#### What needs to be done
Only the number is wanted: how many lines below include "Given"?

#### Dataset excerpts
::::

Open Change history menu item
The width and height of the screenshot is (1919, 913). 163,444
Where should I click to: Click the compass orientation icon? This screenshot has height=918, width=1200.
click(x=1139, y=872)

::::

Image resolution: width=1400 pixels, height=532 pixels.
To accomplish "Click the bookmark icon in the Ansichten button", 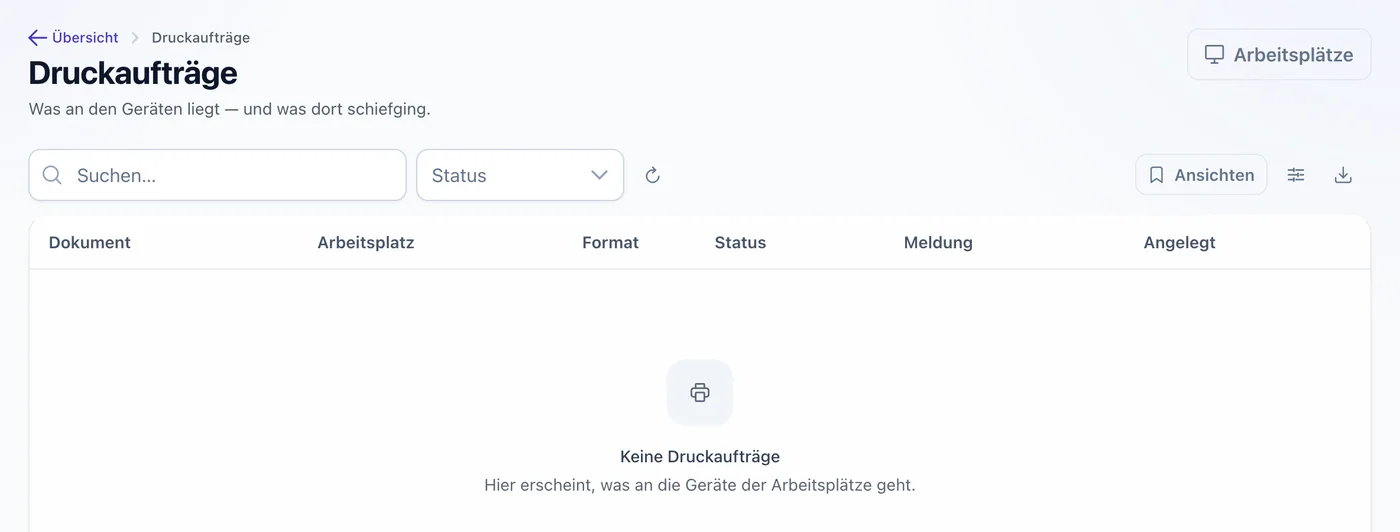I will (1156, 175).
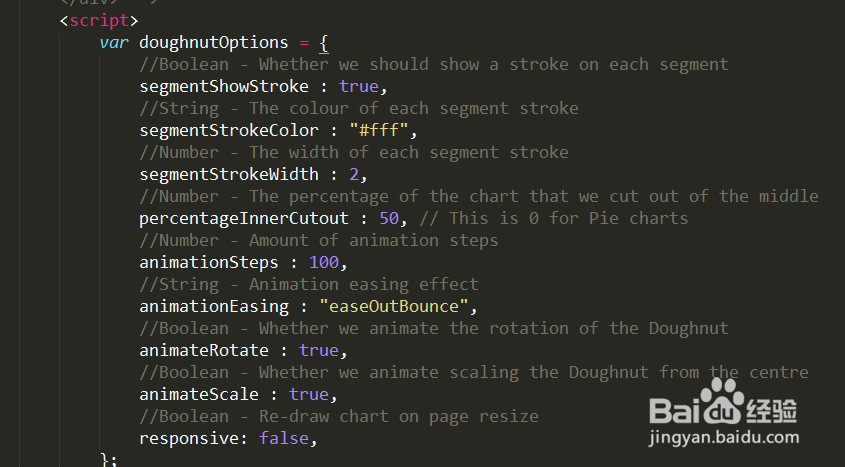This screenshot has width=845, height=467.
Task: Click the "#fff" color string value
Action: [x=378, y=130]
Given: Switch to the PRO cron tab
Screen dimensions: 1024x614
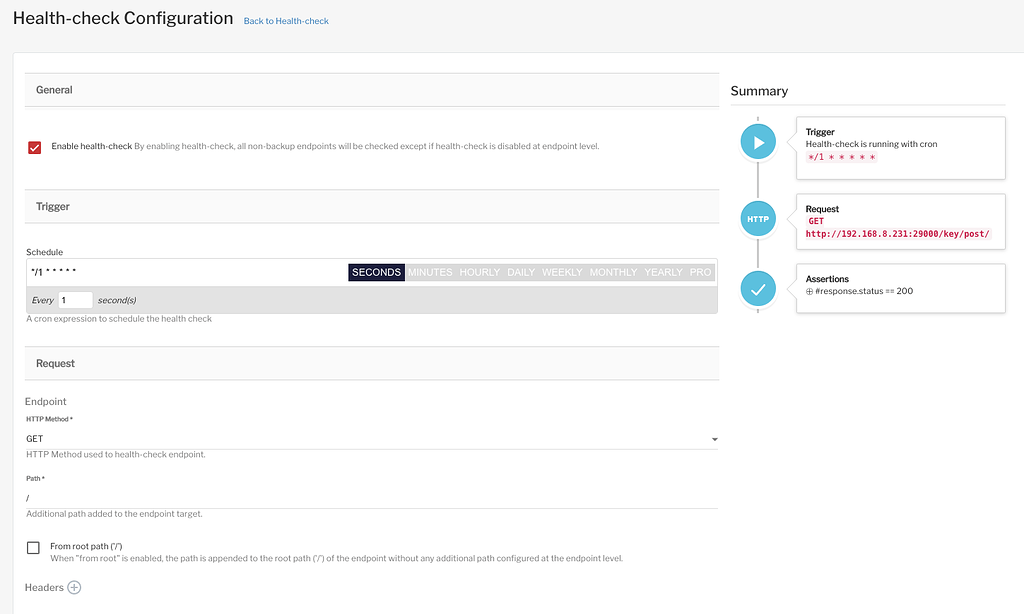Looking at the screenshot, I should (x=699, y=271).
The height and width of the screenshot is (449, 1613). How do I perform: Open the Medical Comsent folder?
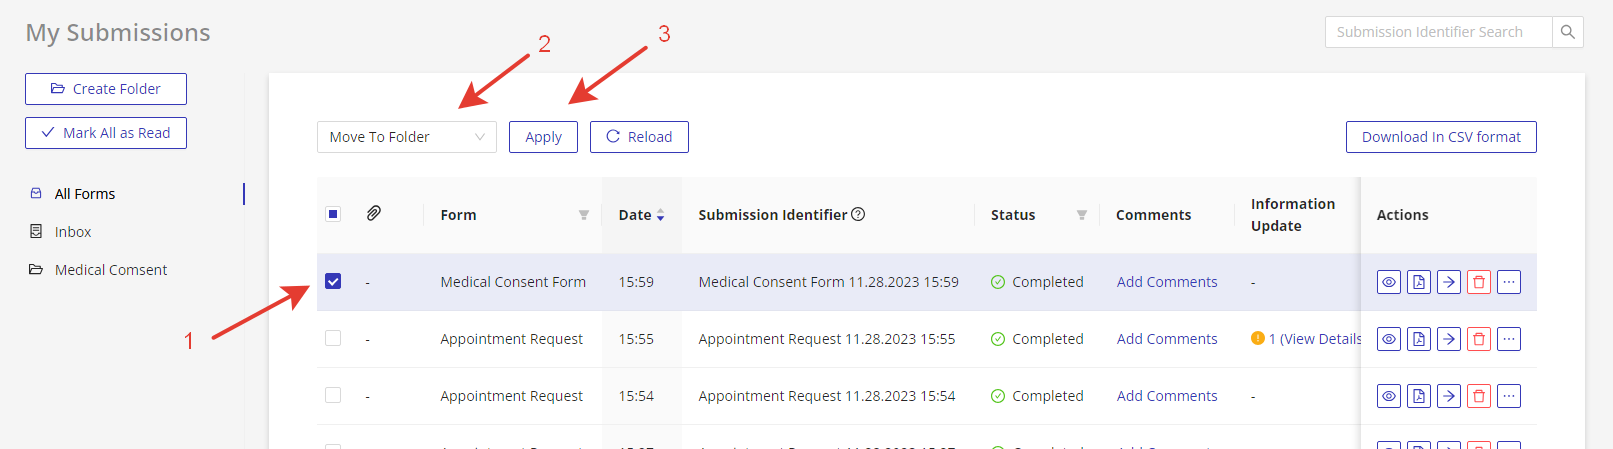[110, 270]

::::

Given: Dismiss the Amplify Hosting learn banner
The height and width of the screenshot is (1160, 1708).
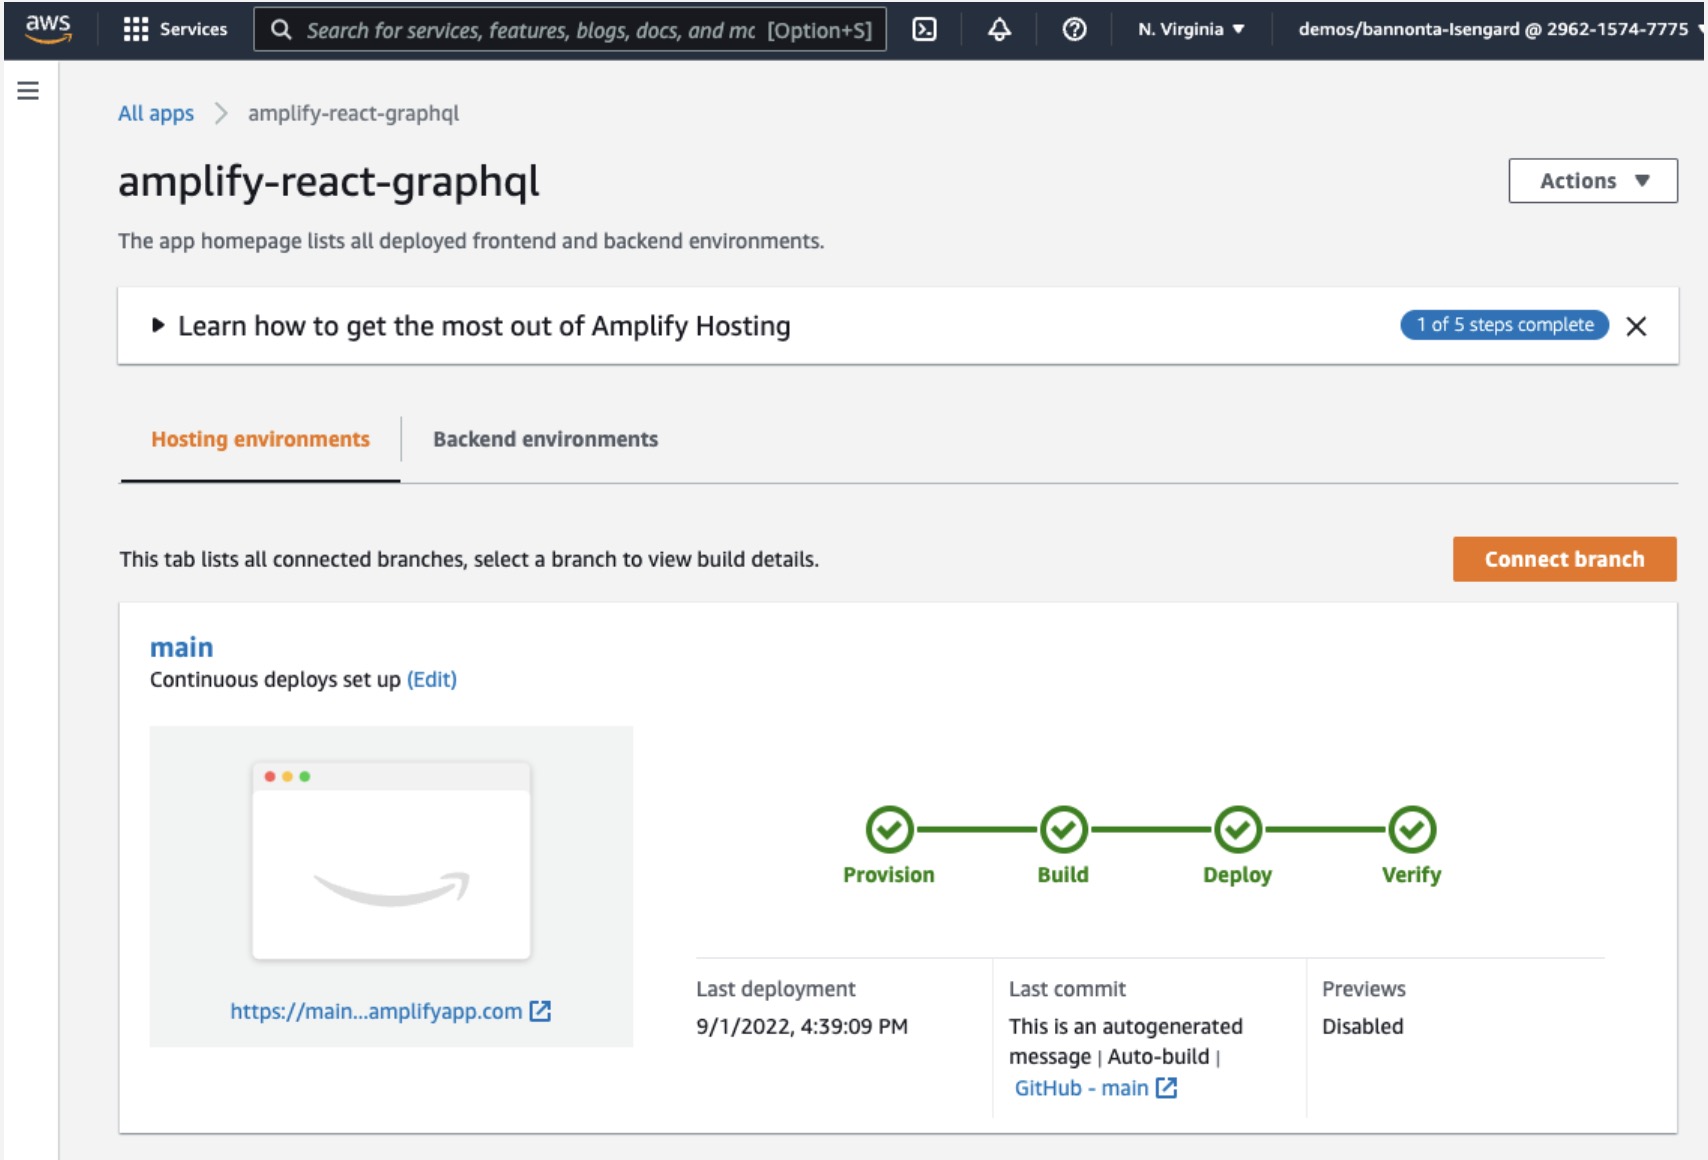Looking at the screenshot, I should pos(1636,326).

::::

#### Solved exercise
2